#### The records

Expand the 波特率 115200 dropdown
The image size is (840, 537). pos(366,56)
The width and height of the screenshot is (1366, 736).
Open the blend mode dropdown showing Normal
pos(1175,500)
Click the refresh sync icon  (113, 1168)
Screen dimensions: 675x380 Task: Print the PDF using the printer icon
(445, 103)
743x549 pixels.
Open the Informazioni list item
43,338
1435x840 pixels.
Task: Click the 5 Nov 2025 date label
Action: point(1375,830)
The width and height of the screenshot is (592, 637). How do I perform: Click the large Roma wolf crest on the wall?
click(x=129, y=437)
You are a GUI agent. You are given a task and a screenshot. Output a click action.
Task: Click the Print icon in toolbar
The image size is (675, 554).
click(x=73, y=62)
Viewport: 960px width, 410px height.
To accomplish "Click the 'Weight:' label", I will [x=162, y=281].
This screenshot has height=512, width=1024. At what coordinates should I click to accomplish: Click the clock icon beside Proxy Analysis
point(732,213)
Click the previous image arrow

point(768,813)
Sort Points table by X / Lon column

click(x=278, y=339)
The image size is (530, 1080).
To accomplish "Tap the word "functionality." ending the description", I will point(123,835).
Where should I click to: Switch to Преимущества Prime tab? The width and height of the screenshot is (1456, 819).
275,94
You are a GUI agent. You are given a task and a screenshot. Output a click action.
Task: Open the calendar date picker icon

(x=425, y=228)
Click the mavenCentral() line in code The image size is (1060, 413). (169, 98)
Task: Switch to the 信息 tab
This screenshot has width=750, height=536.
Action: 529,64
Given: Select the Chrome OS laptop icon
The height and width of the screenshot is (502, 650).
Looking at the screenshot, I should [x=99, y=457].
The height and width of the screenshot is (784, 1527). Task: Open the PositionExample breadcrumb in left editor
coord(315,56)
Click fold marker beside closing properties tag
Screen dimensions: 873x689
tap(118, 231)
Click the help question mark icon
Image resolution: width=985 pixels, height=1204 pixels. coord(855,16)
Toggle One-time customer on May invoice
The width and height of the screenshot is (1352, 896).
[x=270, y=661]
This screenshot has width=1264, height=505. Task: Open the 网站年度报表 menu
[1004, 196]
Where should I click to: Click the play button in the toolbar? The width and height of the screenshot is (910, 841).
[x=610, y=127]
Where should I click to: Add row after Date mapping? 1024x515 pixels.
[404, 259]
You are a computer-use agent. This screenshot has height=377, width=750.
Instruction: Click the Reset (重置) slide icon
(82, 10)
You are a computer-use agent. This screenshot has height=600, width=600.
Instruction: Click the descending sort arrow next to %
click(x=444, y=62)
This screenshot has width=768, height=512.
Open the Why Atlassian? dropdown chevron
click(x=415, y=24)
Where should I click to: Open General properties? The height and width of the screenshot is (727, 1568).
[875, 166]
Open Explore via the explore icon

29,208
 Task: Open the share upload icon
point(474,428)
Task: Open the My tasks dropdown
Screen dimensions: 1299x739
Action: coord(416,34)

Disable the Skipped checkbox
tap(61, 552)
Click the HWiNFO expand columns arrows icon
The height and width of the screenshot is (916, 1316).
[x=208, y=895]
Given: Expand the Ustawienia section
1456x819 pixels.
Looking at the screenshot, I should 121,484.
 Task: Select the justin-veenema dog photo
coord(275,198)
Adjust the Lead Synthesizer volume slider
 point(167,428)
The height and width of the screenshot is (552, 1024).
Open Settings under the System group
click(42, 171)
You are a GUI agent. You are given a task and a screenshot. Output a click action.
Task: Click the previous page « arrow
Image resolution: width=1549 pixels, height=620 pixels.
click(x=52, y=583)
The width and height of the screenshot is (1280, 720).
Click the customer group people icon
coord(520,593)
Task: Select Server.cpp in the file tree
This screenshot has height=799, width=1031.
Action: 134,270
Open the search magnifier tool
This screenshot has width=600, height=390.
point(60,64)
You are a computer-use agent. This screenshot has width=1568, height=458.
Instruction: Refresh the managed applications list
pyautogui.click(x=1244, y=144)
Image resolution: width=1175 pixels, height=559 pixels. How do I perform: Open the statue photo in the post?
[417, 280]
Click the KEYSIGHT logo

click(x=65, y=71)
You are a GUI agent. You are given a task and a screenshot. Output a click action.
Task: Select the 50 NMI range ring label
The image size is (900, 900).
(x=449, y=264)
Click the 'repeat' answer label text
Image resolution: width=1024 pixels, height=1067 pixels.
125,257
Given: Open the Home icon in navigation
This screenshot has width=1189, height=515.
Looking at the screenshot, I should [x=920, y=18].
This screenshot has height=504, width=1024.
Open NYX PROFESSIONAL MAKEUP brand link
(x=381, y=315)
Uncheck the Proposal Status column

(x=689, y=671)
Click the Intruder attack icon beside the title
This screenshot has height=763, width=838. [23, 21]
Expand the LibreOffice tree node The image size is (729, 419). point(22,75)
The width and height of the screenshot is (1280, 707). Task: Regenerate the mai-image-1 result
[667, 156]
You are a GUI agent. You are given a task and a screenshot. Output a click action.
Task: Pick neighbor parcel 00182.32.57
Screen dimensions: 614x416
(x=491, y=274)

########

### Given instruction
Copy all of the data above exactly as it appears, line for line.

### The completed task
Expand the 波特率 115200 dropdown
The image size is (840, 537). pos(366,56)
The width and height of the screenshot is (1366, 736).
Open the blend mode dropdown showing Normal
pos(1175,500)
Click the refresh sync icon  (113, 1168)
Screen dimensions: 675x380 Task: Print the PDF using the printer icon
(445, 103)
743x549 pixels.
Open the Informazioni list item
43,338
1435x840 pixels.
Task: Click the 5 Nov 2025 date label
Action: point(1375,830)
The width and height of the screenshot is (592, 637). How do I perform: Click the large Roma wolf crest on the wall?
click(x=129, y=437)
You are a GUI agent. You are given a task and a screenshot. Output a click action.
Task: Click the Print icon in toolbar
The image size is (675, 554).
click(x=73, y=62)
Viewport: 960px width, 410px height.
To accomplish "Click the 'Weight:' label", I will [x=162, y=281].
This screenshot has height=512, width=1024. At what coordinates should I click to accomplish: Click the clock icon beside Proxy Analysis
point(732,213)
Click the previous image arrow

point(768,813)
Sort Points table by X / Lon column

click(x=278, y=339)
The image size is (530, 1080).
To accomplish "Tap the word "functionality." ending the description", I will point(123,835).
Where should I click to: Switch to Преимущества Prime tab? The width and height of the screenshot is (1456, 819).
275,94
You are a GUI agent. You are given a task and a screenshot. Output a click action.
Task: Open the calendar date picker icon

(x=425, y=228)
Click the mavenCentral() line in code The image size is (1060, 413). (169, 98)
Task: Switch to the 信息 tab
This screenshot has width=750, height=536.
Action: 529,64
Given: Select the Chrome OS laptop icon
The height and width of the screenshot is (502, 650).
Looking at the screenshot, I should [x=99, y=457].
The height and width of the screenshot is (784, 1527). Task: Open the PositionExample breadcrumb in left editor
coord(315,56)
Click fold marker beside closing properties tag
Screen dimensions: 873x689
tap(118, 231)
Click the help question mark icon
Image resolution: width=985 pixels, height=1204 pixels. coord(855,16)
Toggle One-time customer on May invoice
The width and height of the screenshot is (1352, 896).
[x=270, y=661]
This screenshot has width=1264, height=505. Task: Open the 网站年度报表 menu
[1004, 196]
Where should I click to: Click the play button in the toolbar? The width and height of the screenshot is (910, 841).
[x=610, y=127]
Where should I click to: Add row after Date mapping? 1024x515 pixels.
[404, 259]
You are a computer-use agent. This screenshot has height=377, width=750.
Instruction: Click the Reset (重置) slide icon
(82, 10)
You are a computer-use agent. This screenshot has height=600, width=600.
Instruction: Click the descending sort arrow next to %
click(x=444, y=62)
This screenshot has width=768, height=512.
Open the Why Atlassian? dropdown chevron
click(x=415, y=24)
Where should I click to: Open General properties? The height and width of the screenshot is (727, 1568).
[875, 166]
Open Explore via the explore icon

29,208
 Task: Open the share upload icon
point(474,428)
Task: Open the My tasks dropdown
Screen dimensions: 1299x739
Action: coord(416,34)

Disable the Skipped checkbox
tap(61, 552)
Click the HWiNFO expand columns arrows icon
The height and width of the screenshot is (916, 1316).
[x=208, y=895]
Given: Expand the Ustawienia section
1456x819 pixels.
Looking at the screenshot, I should 121,484.
 Task: Select the justin-veenema dog photo
coord(275,198)
Adjust the Lead Synthesizer volume slider
 point(167,428)
The height and width of the screenshot is (552, 1024).
Open Settings under the System group
click(42, 171)
You are a GUI agent. You are given a task and a screenshot. Output a click action.
Task: Click the previous page « arrow
Image resolution: width=1549 pixels, height=620 pixels.
click(x=52, y=583)
The width and height of the screenshot is (1280, 720).
Click the customer group people icon
coord(520,593)
Task: Select Server.cpp in the file tree
This screenshot has height=799, width=1031.
Action: 134,270
Open the search magnifier tool
This screenshot has width=600, height=390.
point(60,64)
You are a computer-use agent. This screenshot has width=1568, height=458.
Instruction: Refresh the managed applications list
pyautogui.click(x=1244, y=144)
Image resolution: width=1175 pixels, height=559 pixels. How do I perform: Open the statue photo in the post?
[417, 280]
Click the KEYSIGHT logo

click(x=65, y=71)
You are a GUI agent. You are given a task and a screenshot. Output a click action.
Task: Select the 50 NMI range ring label
The image size is (900, 900).
(x=449, y=264)
Click the 'repeat' answer label text
Image resolution: width=1024 pixels, height=1067 pixels.
125,257
Given: Open the Home icon in navigation
This screenshot has width=1189, height=515.
Looking at the screenshot, I should [x=920, y=18].
This screenshot has height=504, width=1024.
Open NYX PROFESSIONAL MAKEUP brand link
(x=381, y=315)
Uncheck the Proposal Status column

(x=689, y=671)
Click the Intruder attack icon beside the title
This screenshot has height=763, width=838. [23, 21]
Expand the LibreOffice tree node The image size is (729, 419). point(22,75)
The width and height of the screenshot is (1280, 707). Task: Regenerate the mai-image-1 result
[667, 156]
You are a GUI agent. You are given a task and a screenshot. Output a click action.
Task: Pick neighbor parcel 00182.32.57
Screen dimensions: 614x416
(x=491, y=274)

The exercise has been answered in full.